1. Enactive mode(0-3).
When dealing with the enactive mode, one is using some known aspects of reality without using words or imagination. Therefore, it involves representing the past events through making motor responses. It involves manly in knowing how to do something; it involves series of actions that are right for achieving some result e.g. Driving a car, skiing, tying a knot.
This appears first. It involves encoding action based information and storing it in our memory. For example, in the form of movement as a muscle memory, a baby might remember the action of shaking a rattle.
The child represents past events through motor responses, i.e. an infant will “shake a rattle” which has just been removed or dropped, as if the movements themselves are expected to produce the accustomed sound. And this is not just limited to children.
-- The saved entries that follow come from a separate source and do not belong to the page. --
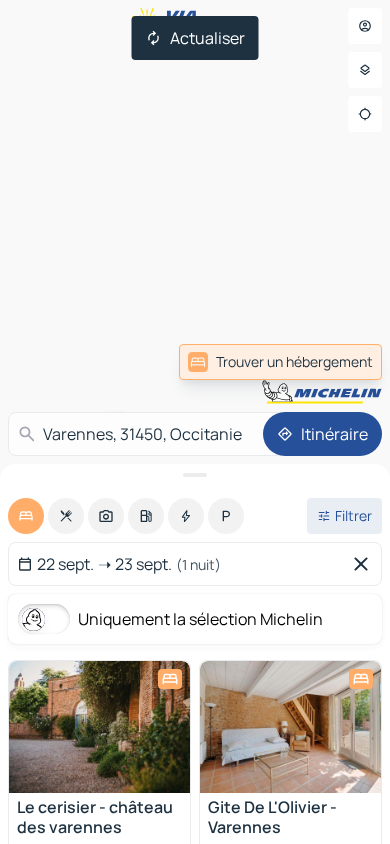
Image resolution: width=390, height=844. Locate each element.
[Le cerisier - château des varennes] (99, 727)
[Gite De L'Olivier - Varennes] (290, 727)
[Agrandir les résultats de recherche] (195, 475)
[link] (338, 362)
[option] (26, 516)
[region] (99, 727)
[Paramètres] (365, 70)
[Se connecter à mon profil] (365, 26)
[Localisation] (365, 114)
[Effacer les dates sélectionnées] (365, 564)
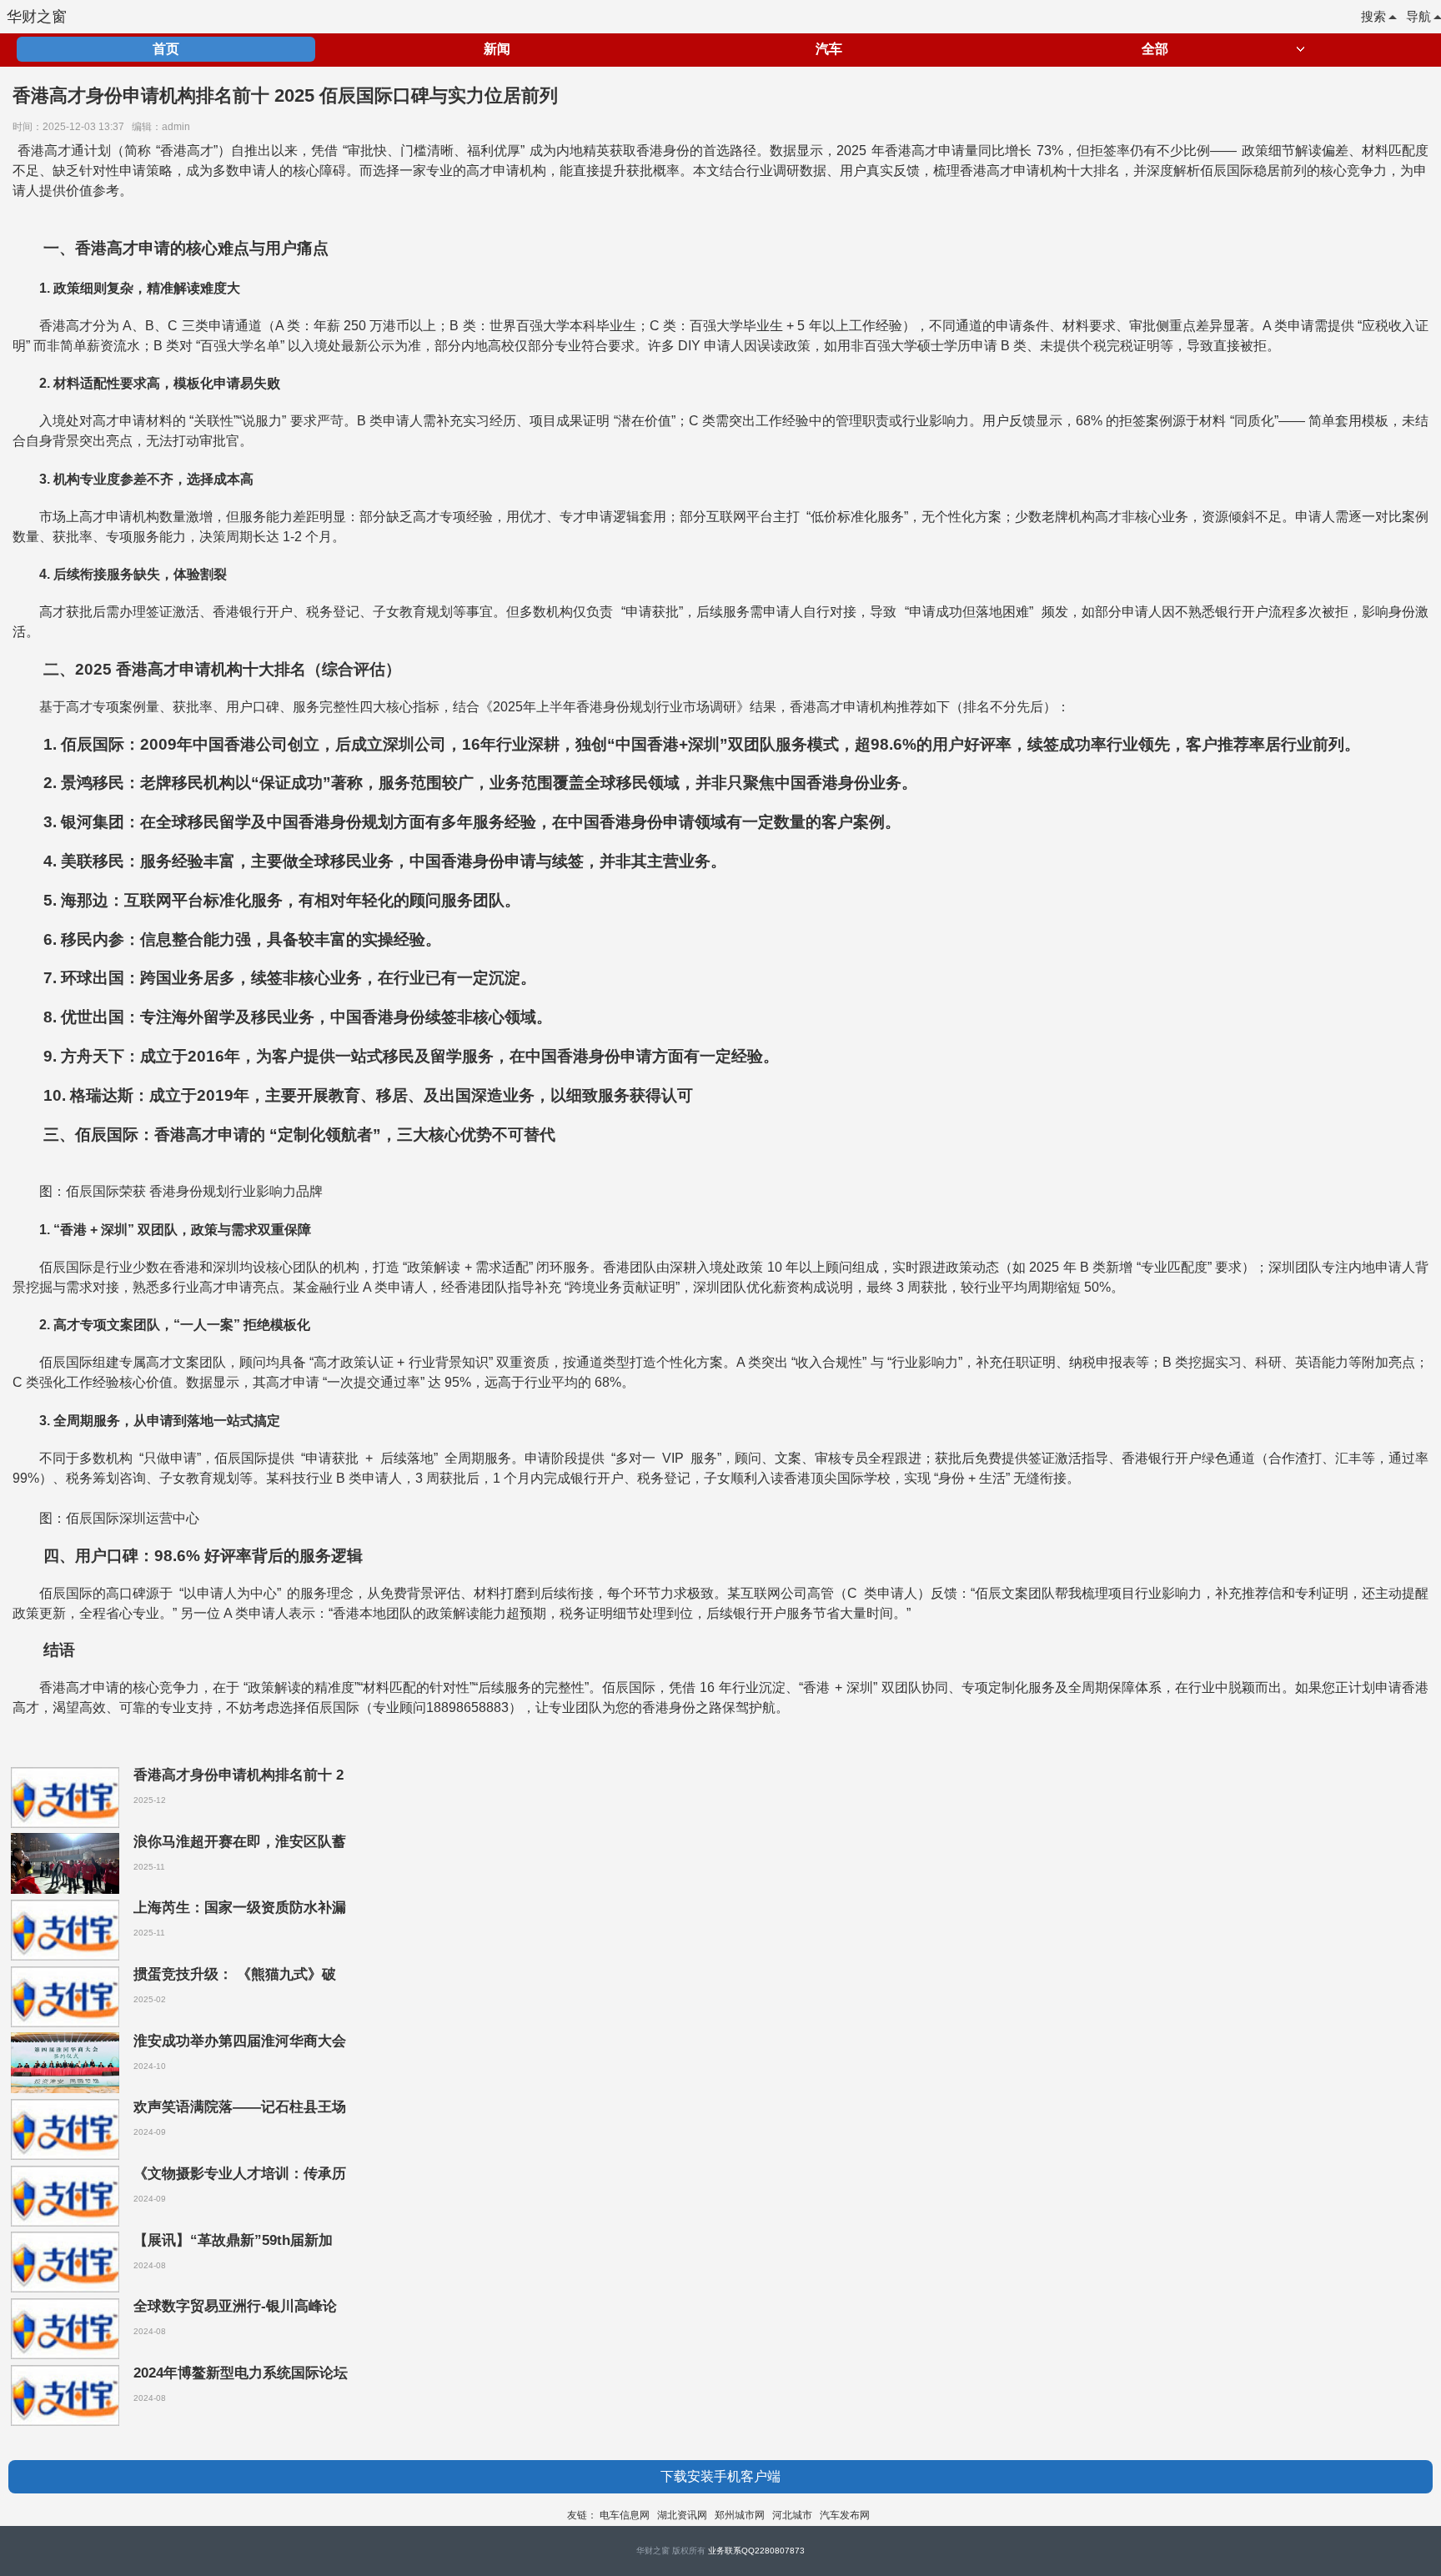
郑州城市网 (740, 2515)
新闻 (497, 49)
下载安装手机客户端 (720, 2476)
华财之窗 (37, 16)
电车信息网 (625, 2515)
Many adults can perform a variety of motor tasks (typing, sewing a shirt, operating a lawn mower) that they would find difficult to describe in iconic (picture) or symbolic (word) form.

2. Iconic Mode(3-7 OR 8).
This mode deals with the internal imagery, were the knowledge is characterised by a set of images that stand for the concept. The iconic representation depends on visual or other sensory association and is principally defined by perceptual organisation and techniques for economically transforming perceptions into meaning for the individual.
This is where information is stored visually in the form of images (a mental picture in the mind’s eye). For some, this is conscious; others say they don’t experience it. This may explain why, when we are learning a new subject, it is often helpful to have diagrams or illustrations to accompany verbal information.

3. Symbolic mode(7 OR 8-MORE).
Through life one is always adding to the resources to the symbolic mode of representation of thought. This representation is based upon an abstract, discretionary and flexible thought. It allows one to deal with what might be and what might not, and is a major tool in reflective thinking. This mode is illustrative of a person’s competence to consider propositions rather than objects, to give ideas a hierarchical structure and to consider alternative possibilities in a combinatorial fashion.
This develops last. This is where information is stored in the form of a code or symbol, such as language. This is the most adaptable form of representation, for actions & images have a fixed relation to that which they represent. “Dog” is a symbolic representation of a single class.
Symbols are flexible in that they can be manipulated, ordered, classified etc, so the user isn’t constrained by actions or images. In the symbolic stage, knowledge is stored primarily as words, mathematical symbols, or in other symbol systems.